Exercise requirements:
Search the listing below for the line containing "For every named target in this 518×2576". From there through the line containing "2XKO (365, 114)", transcribe every line exactly, both ends included.

Provided records:

========================

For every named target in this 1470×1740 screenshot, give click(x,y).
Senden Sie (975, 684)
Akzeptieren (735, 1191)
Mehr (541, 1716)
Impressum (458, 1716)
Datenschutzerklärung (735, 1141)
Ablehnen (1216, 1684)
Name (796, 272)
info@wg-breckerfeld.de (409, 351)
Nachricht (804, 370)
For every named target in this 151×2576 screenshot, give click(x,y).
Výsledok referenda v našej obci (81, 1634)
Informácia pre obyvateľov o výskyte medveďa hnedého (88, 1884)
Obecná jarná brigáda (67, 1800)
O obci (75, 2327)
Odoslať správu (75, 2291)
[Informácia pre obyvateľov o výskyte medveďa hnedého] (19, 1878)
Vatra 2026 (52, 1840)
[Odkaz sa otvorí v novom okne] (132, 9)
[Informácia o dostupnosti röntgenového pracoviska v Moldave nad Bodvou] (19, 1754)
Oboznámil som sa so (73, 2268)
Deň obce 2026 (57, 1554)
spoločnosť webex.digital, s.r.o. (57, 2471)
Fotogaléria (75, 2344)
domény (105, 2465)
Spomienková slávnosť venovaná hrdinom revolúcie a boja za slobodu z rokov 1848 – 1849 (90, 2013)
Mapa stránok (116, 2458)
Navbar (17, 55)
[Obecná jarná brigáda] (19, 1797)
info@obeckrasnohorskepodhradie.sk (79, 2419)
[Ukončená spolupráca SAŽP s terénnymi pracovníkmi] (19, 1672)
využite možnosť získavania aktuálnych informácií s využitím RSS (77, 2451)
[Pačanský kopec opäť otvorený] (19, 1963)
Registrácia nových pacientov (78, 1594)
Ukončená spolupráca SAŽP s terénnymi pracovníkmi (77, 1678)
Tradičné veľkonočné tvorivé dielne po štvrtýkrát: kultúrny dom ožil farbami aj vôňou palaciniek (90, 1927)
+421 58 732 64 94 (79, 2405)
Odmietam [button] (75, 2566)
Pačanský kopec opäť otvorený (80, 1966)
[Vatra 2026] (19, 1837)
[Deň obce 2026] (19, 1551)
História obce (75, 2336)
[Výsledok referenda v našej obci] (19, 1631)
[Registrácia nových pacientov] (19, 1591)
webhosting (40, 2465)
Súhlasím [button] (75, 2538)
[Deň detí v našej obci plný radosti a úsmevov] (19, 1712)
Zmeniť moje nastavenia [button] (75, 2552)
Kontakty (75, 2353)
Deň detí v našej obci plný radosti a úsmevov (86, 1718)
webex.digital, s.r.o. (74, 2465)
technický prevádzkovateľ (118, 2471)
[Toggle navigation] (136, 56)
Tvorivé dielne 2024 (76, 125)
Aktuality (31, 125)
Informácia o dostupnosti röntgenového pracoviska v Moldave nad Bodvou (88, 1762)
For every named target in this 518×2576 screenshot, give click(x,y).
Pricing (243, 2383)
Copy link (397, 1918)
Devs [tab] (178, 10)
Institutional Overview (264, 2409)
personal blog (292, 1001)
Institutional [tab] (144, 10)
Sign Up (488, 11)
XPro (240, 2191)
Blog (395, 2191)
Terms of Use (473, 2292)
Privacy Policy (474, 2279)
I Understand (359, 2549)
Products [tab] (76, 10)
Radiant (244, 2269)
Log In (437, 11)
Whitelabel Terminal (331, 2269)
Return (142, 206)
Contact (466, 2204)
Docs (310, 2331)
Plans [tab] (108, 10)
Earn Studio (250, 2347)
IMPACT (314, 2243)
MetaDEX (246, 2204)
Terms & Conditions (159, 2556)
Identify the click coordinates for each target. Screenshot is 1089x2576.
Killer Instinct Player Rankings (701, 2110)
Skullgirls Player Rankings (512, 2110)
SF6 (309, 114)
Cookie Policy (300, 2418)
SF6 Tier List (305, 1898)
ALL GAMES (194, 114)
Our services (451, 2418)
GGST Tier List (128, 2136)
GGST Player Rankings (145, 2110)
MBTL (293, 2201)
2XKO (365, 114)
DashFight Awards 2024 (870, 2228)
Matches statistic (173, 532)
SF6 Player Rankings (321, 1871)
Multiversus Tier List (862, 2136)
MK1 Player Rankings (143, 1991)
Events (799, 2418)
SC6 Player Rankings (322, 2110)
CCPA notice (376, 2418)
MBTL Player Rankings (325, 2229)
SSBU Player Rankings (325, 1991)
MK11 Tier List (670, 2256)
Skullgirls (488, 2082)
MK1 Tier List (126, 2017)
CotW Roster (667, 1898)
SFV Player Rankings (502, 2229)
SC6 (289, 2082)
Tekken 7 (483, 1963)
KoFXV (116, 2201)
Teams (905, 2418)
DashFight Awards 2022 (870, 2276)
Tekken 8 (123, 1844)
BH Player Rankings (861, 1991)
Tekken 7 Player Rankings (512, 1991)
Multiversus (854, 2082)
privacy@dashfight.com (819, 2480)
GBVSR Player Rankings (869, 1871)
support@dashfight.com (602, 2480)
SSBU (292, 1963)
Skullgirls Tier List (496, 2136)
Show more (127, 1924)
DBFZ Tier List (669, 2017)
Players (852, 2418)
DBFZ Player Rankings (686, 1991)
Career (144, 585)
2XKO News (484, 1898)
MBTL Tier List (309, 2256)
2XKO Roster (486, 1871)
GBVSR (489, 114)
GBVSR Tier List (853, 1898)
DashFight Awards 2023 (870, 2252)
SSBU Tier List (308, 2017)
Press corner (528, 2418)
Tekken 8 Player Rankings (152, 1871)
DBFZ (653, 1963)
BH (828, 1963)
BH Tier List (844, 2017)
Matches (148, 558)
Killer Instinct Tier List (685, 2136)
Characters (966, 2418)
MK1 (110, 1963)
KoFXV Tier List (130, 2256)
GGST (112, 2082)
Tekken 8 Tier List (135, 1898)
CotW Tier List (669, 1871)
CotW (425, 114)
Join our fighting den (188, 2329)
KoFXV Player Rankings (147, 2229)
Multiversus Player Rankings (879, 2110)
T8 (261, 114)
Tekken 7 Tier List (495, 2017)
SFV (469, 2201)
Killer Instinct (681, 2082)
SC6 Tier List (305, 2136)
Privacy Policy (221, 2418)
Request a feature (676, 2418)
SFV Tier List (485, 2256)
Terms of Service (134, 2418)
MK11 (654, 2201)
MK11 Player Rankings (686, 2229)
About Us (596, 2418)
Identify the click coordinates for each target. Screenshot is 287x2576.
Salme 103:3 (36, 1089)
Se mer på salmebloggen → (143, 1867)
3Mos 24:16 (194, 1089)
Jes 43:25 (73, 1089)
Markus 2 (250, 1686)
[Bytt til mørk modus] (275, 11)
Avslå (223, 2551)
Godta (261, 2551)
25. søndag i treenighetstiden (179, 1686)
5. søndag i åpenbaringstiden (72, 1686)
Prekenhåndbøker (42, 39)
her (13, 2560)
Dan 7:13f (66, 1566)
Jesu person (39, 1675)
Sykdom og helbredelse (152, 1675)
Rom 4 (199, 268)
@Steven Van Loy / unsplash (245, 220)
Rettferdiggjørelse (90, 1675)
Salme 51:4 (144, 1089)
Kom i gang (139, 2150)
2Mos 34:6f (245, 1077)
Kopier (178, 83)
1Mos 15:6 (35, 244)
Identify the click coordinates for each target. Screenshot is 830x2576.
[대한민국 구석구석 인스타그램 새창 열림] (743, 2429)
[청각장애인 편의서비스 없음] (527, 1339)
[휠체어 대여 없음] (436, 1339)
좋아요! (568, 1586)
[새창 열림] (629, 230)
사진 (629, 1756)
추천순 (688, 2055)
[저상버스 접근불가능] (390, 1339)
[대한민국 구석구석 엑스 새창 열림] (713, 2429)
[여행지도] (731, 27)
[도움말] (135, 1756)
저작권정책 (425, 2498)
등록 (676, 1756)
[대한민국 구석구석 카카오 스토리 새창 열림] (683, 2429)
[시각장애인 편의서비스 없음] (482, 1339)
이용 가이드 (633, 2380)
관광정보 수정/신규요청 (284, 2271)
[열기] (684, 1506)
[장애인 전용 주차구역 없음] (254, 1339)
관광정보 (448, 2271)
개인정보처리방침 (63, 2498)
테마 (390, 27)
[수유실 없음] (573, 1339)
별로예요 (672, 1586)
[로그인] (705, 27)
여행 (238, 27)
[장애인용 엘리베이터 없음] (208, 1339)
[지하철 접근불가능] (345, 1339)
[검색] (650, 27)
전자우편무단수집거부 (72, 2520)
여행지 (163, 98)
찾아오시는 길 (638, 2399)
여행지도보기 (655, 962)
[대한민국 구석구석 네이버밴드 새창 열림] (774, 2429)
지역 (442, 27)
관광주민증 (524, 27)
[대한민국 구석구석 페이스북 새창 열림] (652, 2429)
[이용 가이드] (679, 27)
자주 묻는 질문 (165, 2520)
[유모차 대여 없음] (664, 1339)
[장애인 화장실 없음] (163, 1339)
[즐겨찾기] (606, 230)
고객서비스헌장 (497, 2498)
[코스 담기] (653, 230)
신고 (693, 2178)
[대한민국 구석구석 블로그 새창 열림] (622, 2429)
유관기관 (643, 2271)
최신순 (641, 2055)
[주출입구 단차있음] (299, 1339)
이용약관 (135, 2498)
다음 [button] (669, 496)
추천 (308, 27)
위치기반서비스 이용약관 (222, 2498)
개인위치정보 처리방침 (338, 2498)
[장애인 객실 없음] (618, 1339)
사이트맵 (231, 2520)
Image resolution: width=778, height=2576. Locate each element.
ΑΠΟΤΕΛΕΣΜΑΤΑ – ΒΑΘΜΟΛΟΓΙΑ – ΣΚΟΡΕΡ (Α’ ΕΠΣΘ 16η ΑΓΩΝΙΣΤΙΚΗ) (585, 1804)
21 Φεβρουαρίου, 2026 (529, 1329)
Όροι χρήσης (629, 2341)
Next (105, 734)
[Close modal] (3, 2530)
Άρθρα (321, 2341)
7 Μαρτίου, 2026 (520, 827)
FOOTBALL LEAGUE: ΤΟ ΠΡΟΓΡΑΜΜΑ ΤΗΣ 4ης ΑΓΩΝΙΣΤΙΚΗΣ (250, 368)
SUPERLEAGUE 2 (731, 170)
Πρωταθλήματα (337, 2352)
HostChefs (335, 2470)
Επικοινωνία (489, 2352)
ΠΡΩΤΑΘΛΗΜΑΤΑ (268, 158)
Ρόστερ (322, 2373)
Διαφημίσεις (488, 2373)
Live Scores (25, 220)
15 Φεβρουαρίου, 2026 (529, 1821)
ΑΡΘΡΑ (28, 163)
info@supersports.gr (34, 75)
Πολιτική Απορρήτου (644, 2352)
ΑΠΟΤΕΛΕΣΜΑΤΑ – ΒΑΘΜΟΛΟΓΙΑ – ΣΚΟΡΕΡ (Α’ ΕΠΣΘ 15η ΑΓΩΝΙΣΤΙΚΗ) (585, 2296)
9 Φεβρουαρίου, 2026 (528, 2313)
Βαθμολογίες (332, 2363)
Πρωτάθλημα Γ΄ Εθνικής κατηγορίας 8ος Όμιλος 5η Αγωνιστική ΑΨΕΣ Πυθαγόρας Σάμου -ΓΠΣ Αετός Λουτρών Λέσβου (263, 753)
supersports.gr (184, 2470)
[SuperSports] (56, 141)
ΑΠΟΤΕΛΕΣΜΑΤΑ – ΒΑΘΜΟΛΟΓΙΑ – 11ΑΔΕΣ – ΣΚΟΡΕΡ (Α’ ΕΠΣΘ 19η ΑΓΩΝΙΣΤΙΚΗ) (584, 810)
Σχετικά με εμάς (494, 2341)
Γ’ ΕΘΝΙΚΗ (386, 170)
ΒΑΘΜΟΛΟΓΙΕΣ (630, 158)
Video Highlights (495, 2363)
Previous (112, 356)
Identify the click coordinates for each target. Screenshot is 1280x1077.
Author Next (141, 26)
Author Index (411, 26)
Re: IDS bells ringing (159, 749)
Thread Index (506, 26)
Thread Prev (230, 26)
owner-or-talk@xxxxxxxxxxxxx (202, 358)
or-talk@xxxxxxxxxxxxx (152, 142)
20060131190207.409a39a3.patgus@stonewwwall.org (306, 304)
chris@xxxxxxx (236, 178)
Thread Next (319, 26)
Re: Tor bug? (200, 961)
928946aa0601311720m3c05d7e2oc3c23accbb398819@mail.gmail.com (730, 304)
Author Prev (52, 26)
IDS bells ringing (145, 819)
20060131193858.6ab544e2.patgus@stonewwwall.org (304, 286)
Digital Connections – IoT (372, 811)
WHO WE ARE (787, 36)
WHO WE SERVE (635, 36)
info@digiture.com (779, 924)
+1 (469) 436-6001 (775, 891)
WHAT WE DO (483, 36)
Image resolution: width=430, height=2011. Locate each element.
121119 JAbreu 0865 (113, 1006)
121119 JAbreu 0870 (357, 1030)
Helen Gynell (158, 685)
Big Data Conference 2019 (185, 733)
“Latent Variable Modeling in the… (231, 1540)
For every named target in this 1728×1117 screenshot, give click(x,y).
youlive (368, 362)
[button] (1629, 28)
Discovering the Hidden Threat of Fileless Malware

========================

Response to this task:
For every named target in this 518×2576 screenshot, give click(x,y).
Pricing (243, 2383)
Copy link (397, 1918)
Devs [tab] (178, 10)
Institutional Overview (264, 2409)
personal blog (292, 1001)
Institutional [tab] (144, 10)
Sign Up (488, 11)
XPro (240, 2191)
Blog (395, 2191)
Terms of Use (473, 2292)
Privacy Policy (474, 2279)
I Understand (359, 2549)
Products [tab] (76, 10)
Radiant (244, 2269)
Log In (437, 11)
Whitelabel Terminal (331, 2269)
Return (142, 206)
Contact (466, 2204)
Docs (310, 2331)
Plans [tab] (108, 10)
Earn Studio (250, 2347)
IMPACT (314, 2243)
MetaDEX (246, 2204)
Terms & Conditions (159, 2556)
Identify the click coordinates for each target. Screenshot is 1089x2576.
Killer Instinct Player Rankings (701, 2110)
Skullgirls Player Rankings (512, 2110)
SF6 (309, 114)
Cookie Policy (300, 2418)
SF6 Tier List (305, 1898)
ALL GAMES (194, 114)
Our services (451, 2418)
GGST Tier List (128, 2136)
GGST Player Rankings (145, 2110)
MBTL (293, 2201)
2XKO (365, 114)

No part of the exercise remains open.